TASK REQUIREMENTS: The entries should be restated word for word.

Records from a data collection
::::::::

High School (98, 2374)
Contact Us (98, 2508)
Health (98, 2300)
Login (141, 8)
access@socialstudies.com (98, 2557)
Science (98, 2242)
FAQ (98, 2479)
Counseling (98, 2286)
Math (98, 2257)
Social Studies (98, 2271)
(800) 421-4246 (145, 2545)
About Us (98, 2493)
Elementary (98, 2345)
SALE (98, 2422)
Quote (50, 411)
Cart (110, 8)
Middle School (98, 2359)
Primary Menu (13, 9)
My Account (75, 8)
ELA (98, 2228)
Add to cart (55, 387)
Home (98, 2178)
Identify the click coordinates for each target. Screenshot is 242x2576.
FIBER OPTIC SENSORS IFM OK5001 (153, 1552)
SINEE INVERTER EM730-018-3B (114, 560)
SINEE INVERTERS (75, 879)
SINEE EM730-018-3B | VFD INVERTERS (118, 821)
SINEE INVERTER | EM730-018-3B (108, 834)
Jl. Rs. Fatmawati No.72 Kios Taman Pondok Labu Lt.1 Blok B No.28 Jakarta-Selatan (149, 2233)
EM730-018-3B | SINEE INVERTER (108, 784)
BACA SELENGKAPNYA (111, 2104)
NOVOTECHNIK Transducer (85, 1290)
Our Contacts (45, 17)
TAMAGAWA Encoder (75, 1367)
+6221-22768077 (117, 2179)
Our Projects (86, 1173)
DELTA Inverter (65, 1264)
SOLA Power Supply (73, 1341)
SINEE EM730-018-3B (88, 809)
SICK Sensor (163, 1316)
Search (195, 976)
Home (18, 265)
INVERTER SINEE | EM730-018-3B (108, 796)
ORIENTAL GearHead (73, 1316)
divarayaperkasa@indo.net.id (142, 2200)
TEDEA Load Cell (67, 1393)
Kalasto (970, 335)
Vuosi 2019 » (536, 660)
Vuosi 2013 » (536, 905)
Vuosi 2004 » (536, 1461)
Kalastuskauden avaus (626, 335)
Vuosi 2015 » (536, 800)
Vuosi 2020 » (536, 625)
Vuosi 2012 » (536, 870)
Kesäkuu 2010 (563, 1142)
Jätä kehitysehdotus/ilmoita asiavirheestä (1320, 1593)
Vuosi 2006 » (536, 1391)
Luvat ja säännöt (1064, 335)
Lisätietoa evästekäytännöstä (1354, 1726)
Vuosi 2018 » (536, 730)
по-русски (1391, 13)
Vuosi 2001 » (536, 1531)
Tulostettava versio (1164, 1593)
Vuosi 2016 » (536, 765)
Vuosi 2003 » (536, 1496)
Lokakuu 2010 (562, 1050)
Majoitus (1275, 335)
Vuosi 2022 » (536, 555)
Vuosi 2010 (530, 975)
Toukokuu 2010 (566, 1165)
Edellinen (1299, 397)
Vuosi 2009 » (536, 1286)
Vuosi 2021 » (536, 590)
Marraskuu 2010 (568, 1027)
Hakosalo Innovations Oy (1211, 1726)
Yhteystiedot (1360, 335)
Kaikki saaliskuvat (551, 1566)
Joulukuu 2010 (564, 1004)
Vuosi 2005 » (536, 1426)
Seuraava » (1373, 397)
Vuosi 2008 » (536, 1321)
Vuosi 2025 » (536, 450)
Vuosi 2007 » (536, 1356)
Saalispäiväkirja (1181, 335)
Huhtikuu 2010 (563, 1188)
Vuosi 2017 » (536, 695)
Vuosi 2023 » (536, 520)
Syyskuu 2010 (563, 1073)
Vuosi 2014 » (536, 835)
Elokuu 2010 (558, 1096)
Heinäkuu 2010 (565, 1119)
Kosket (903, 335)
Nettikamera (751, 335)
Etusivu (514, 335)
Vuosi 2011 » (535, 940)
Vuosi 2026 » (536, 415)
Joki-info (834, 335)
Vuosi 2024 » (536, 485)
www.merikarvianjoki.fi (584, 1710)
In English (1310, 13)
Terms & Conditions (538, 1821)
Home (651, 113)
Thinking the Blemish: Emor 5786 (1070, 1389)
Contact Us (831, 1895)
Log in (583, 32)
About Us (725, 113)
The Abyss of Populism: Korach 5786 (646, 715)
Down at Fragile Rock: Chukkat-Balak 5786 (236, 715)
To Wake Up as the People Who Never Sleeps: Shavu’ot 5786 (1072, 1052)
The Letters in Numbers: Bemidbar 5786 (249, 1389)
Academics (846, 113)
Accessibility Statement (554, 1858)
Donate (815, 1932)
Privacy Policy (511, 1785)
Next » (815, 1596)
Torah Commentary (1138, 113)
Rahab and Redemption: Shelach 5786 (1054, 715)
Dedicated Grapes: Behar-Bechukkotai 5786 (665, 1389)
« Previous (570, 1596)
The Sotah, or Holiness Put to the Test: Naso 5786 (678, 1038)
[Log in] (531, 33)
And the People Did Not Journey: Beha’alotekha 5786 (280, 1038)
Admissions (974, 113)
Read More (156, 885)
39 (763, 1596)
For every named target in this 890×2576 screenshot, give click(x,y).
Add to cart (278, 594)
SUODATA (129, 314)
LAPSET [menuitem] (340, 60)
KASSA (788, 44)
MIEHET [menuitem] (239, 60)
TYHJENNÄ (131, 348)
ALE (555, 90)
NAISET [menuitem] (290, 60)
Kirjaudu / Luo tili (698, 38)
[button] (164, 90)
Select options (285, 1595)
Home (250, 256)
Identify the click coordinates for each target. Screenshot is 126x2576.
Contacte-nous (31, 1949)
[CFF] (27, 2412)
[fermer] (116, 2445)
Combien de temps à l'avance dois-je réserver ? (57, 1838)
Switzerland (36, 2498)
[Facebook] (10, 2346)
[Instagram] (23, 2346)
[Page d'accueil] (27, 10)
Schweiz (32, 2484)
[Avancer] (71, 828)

::::::::

WRITTEN REPLY:
High School (98, 2374)
Contact Us (98, 2508)
Health (98, 2300)
Login (141, 8)
access@socialstudies.com (98, 2557)
Science (98, 2242)
FAQ (98, 2479)
Counseling (98, 2286)
Math (98, 2257)
Social Studies (98, 2271)
(800) 421-4246 (145, 2545)
About Us (98, 2493)
Elementary (98, 2345)
SALE (98, 2422)
Quote (50, 411)
Cart (110, 8)
Middle School (98, 2359)
Primary Menu (13, 9)
My Account (75, 8)
ELA (98, 2228)
Add to cart (55, 387)
Home (98, 2178)
Identify the click coordinates for each target. Screenshot is 242x2576.
FIBER OPTIC SENSORS IFM OK5001 (153, 1552)
SINEE INVERTER EM730-018-3B (114, 560)
SINEE INVERTERS (75, 879)
SINEE EM730-018-3B | VFD INVERTERS (118, 821)
SINEE INVERTER | EM730-018-3B (108, 834)
Jl. Rs. Fatmawati No.72 Kios Taman Pondok Labu Lt.1 Blok B No.28 Jakarta-Selatan (149, 2233)
EM730-018-3B | SINEE INVERTER (108, 784)
BACA SELENGKAPNYA (111, 2104)
NOVOTECHNIK Transducer (85, 1290)
Our Contacts (45, 17)
TAMAGAWA Encoder (75, 1367)
+6221-22768077 (117, 2179)
Our Projects (86, 1173)
DELTA Inverter (65, 1264)
SOLA Power Supply (73, 1341)
SINEE EM730-018-3B (88, 809)
SICK Sensor (163, 1316)
Search (195, 976)
Home (18, 265)
INVERTER SINEE | EM730-018-3B (108, 796)
ORIENTAL GearHead (73, 1316)
divarayaperkasa@indo.net.id (142, 2200)
TEDEA Load Cell (67, 1393)
Kalasto (970, 335)
Vuosi 2019 » (536, 660)
Vuosi 2013 » (536, 905)
Vuosi 2004 » (536, 1461)
Kalastuskauden avaus (626, 335)
Vuosi 2015 » (536, 800)
Vuosi 2020 » (536, 625)
Vuosi 2012 » (536, 870)
Kesäkuu 2010 (563, 1142)
Jätä kehitysehdotus/ilmoita asiavirheestä (1320, 1593)
Vuosi 2006 » (536, 1391)
Luvat ja säännöt (1064, 335)
Lisätietoa evästekäytännöstä (1354, 1726)
Vuosi 2018 » (536, 730)
по-русски (1391, 13)
Vuosi 2001 » (536, 1531)
Tulostettava versio (1164, 1593)
Vuosi 2016 » (536, 765)
Vuosi 2003 » (536, 1496)
Lokakuu 2010 (562, 1050)
Majoitus (1275, 335)
Vuosi 2022 » (536, 555)
Vuosi 2010 (530, 975)
Toukokuu 2010 (566, 1165)
Edellinen (1299, 397)
Vuosi 2009 » (536, 1286)
Vuosi 2021 » (536, 590)
Marraskuu 2010 (568, 1027)
Hakosalo Innovations Oy (1211, 1726)
Yhteystiedot (1360, 335)
Kaikki saaliskuvat (551, 1566)
Joulukuu 2010 (564, 1004)
Vuosi 2005 » (536, 1426)
Seuraava » (1373, 397)
Vuosi 2008 » (536, 1321)
Vuosi 2025 » (536, 450)
Vuosi 2007 » (536, 1356)
Saalispäiväkirja (1181, 335)
Huhtikuu 2010 (563, 1188)
Vuosi 2017 » (536, 695)
Vuosi 2023 » (536, 520)
Syyskuu 2010 (563, 1073)
Vuosi 2014 » (536, 835)
Elokuu 2010 (558, 1096)
Heinäkuu 2010 (565, 1119)
Kosket (903, 335)
Nettikamera (751, 335)
Etusivu (514, 335)
Vuosi 2011 » (535, 940)
Vuosi 2026 » (536, 415)
Joki-info (834, 335)
Vuosi 2024 » (536, 485)
www.merikarvianjoki.fi (584, 1710)
In English (1310, 13)
Terms & Conditions (538, 1821)
Home (651, 113)
Thinking the Blemish: Emor 5786 (1070, 1389)
Contact Us (831, 1895)
Log in (583, 32)
About Us (725, 113)
The Abyss of Populism: Korach 5786 (646, 715)
Down at Fragile Rock: Chukkat-Balak 5786 (236, 715)
To Wake Up as the People Who Never Sleeps: Shavu’ot 5786 (1072, 1052)
The Letters in Numbers: Bemidbar 5786 (249, 1389)
Academics (846, 113)
Accessibility Statement (554, 1858)
Donate (815, 1932)
Privacy Policy (511, 1785)
Next » (815, 1596)
Torah Commentary (1138, 113)
Rahab and Redemption: Shelach 5786 (1054, 715)
Dedicated Grapes: Behar-Bechukkotai 5786 (665, 1389)
« Previous (570, 1596)
The Sotah, or Holiness Put to the Test: Naso 5786 (678, 1038)
[Log in] (531, 33)
And the People Did Not Journey: Beha’alotekha 5786 (280, 1038)
Admissions (974, 113)
Read More (156, 885)
39 (763, 1596)
For every named target in this 890×2576 screenshot, give click(x,y).
Add to cart (278, 594)
SUODATA (129, 314)
LAPSET [menuitem] (340, 60)
KASSA (788, 44)
MIEHET [menuitem] (239, 60)
TYHJENNÄ (131, 348)
ALE (555, 90)
NAISET [menuitem] (290, 60)
Kirjaudu / Luo tili (698, 38)
[button] (164, 90)
Select options (285, 1595)
Home (250, 256)
Identify the click coordinates for each target. Screenshot is 126x2576.
Contacte-nous (31, 1949)
[CFF] (27, 2412)
[fermer] (116, 2445)
Combien de temps à l'avance dois-je réserver ? (57, 1838)
Switzerland (36, 2498)
[Facebook] (10, 2346)
[Instagram] (23, 2346)
[Page d'accueil] (27, 10)
Schweiz (32, 2484)
[Avancer] (71, 828)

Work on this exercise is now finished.